What you need to know about paying for your device
Whether it’s a new or upgraded prosthesis, orthosis, wheelchair, or other mobility assistive device,
Ottobock can help you move through the insurance or reimbursement process.
Check out these 5 tips for getting the device you need.
1. Be organized
Keep a file. Any payer or insurance will want documented information about your disability, medical treatment, income, living expenses, dependents, employment, and more. If you keep everything organized, it will prevent delays and make sure your information is complete.
2. Work closely with your health care team
Whether it’s your physician, your prosthetist, your orthotist, your therapist – your health care team is critical in helping procure payment for your first – and future –devices.
Most funding sources (public or private insurance companies, government funders, etc.) will require documentation (an exam, notes from a visit, a physical) that justifies the “medical necessity” of the device before funds are released to you.
For prosthetics, the documentation must show your current level of function or activity as well as your expected or potential level, once you have the device. It can also describe how the device will help in your employment or increase your independence.
[If you’re a lower-limb amputee, watch to learn why your activity level can determine the device you receive]
For orthotics, the documentation must describe your functional limitations and a history and prognosis of the weak or deformed (injured or diseased) body part.
For mobility assistive devices, mobility limitations of mobility-related activities of daily living (MRADL) should be documented. Some policies may also require a home assessment, a face-to-face visit with your treating physician, and documentation of past mobility assistive devices.
Based on your health care team’s evaluation, your physician will give you a prescription for what you need. Be sure to keep the name of the make, model, and manufacturer in your file.
3. Take time to understand your insurance plan or payment options
Ask your insurer for a copy of the plan’s Summary Plan Description (sometimes called Summary of Benefits). Review it closely. You should also check your deductible and maximum out-of-pocket, allowed amount covered for assistive devices, and if there are annual or lifetime caps. If there are sections you don’t understand, contact your health plan and ask questions. The Summary Plan Description tells you what services your plan will pay for, what it will not pay for and the amounts you will need to pay. If you are not insured, talk to your health care team. Other sources of funding may be available. If you receive a denial from your insurer, don’t give up – make an appeal.
Get informed about:
- Services your insurer will pay for and will not pay for
- Amounts you will owe
- Referral procedures
- Payments for out-of-network services
- Who to contact if you have a dispute about coverage
- Procedures for settling disputes about coverage
- If there’s a time limit on appealing a plan’s decision
4. Be persistent and don’t give up
If your request for payment is denied, make an appeal.
Homework for you
- If you did not receive a copy of the denial letter, request a written copy of the reason for denying the claim. This can be done by contacting your insurance provider’s customer service department. Review the letter and ask “Why specifically was the claim denied?”
- If you were denied for missing documentation, ask “What was missing?” Work with your health care team to get the documentation needed.
- If your submission was denied because the device was “not medically necessary/experimental,” ask the insurer/payer to define those terms. Together with your health care team, gather the documentation or clinical studies needed to counter the denial.
- Ask your insurance company for a copy of their medical coverage policy.
- Ask what documentation you will need to send them in order to receive a favorable decision.

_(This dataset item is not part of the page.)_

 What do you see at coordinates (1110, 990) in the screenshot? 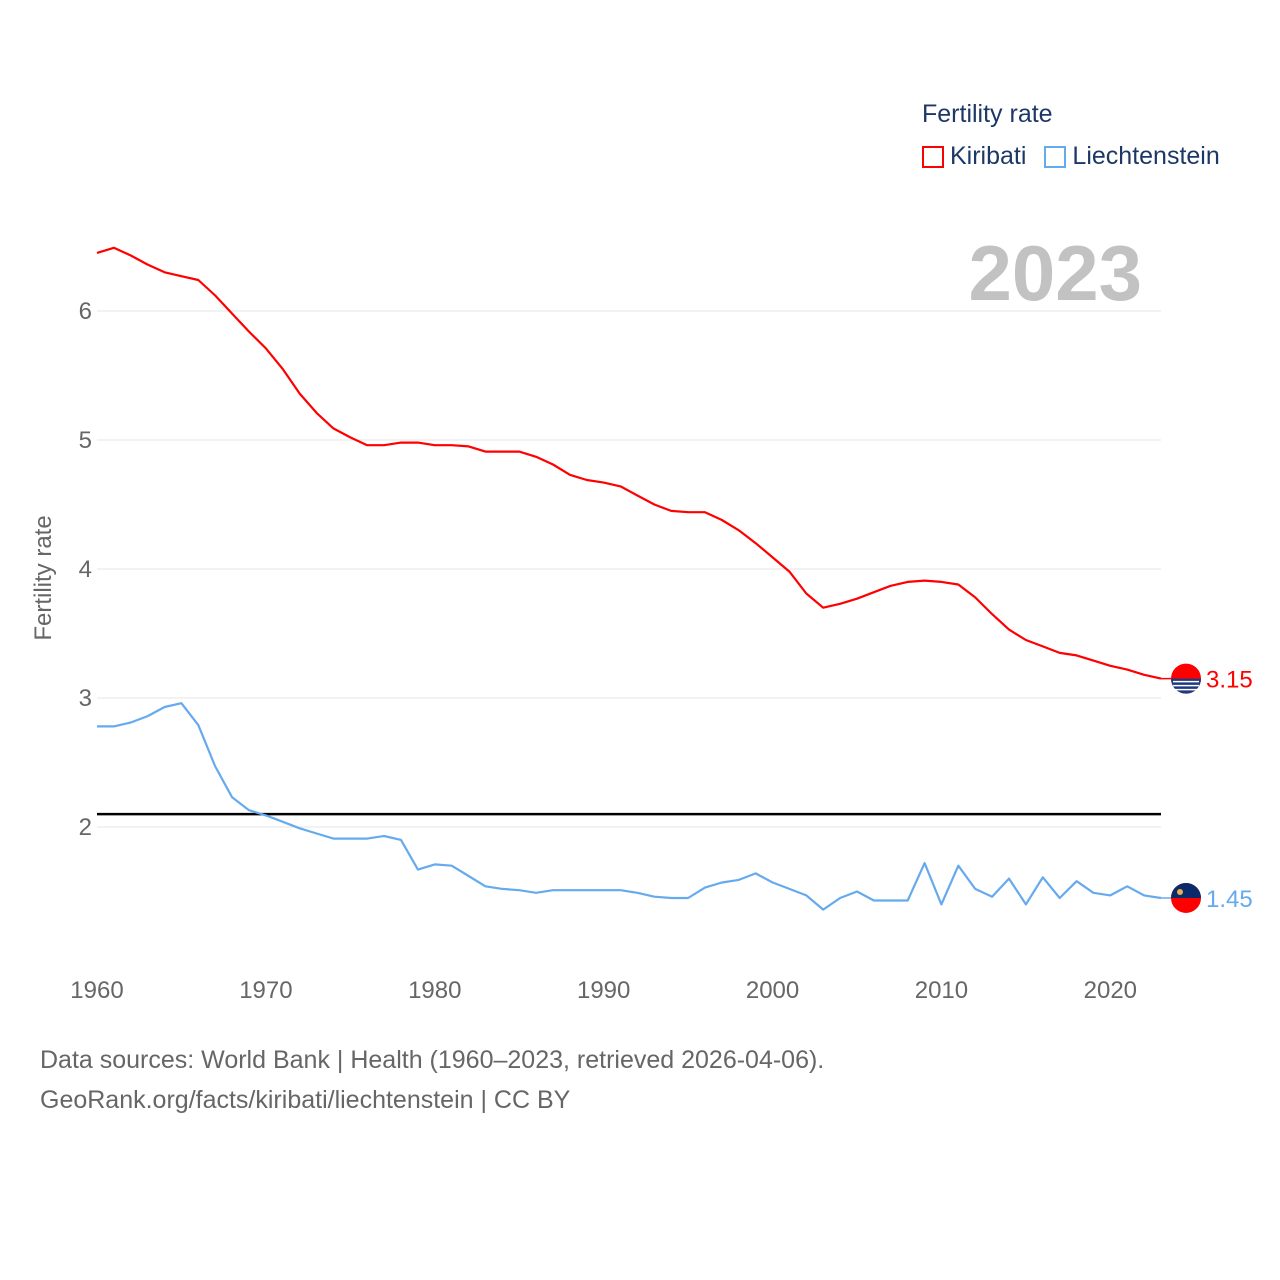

- If the insurer’s customer service cannot provide answers for you, ask if they have a patient advocate/advocacy department that can help you
The appeal process
Many times your physician or practitioner or other health care provider will be the one writing the appeal (sometimes they may require permission from you) but there are times when only you (the beneficiary) has authorization to appeal. If you are the one making the appeal, here is what you will need to do:
- Request copies of your medical records (from your prosthetist, physicians, therapists, rehabilitation facility, hospital, home health, etc.) to support your case.
- Prepare a cover letter.
- Restate the reason why the claim was denied.
- Quote their policy and why you disagree (if applicable).
- Include a bulleted list detailing the attached documentation.
- Lead them down the path to the proof of why you think the claim should be paid.
- Follow the instructions provided with your Explanation of Benefits (EOB).
- You must submit each appeal within the stated timeframe.
- Generally, you will be allowed 1-2 appeals with the insurance company and then depending on your plan, an external appeal may be an option.
- If you don’t receive instructions, contact your insurance provider as soon as possible to avoid missing deadlines.
Even if you are the one who must make the appeal, your health care team is still a great resource for you, since they have had experience with the appeals process.
5. Stay informed about what works best for you
If you are newly disabled …
If you need to upgrade from old or outdated devices …
If your disability or ability level has changed …
If you hear about new technology that might increase your function or independence …
… talk with your health care team (therapist, physician, practitioner) to understand the features you need in an assistive device. Continue to stay in contact with them even after you receive your first device. Your team will help you get the most out of your assistive device as you have more experience with it. Sometimes you may think the device “isn’t working” but it may simply need an adjustment.
You should also contact your team if your needs change or to ask if new technology is appropriate for you.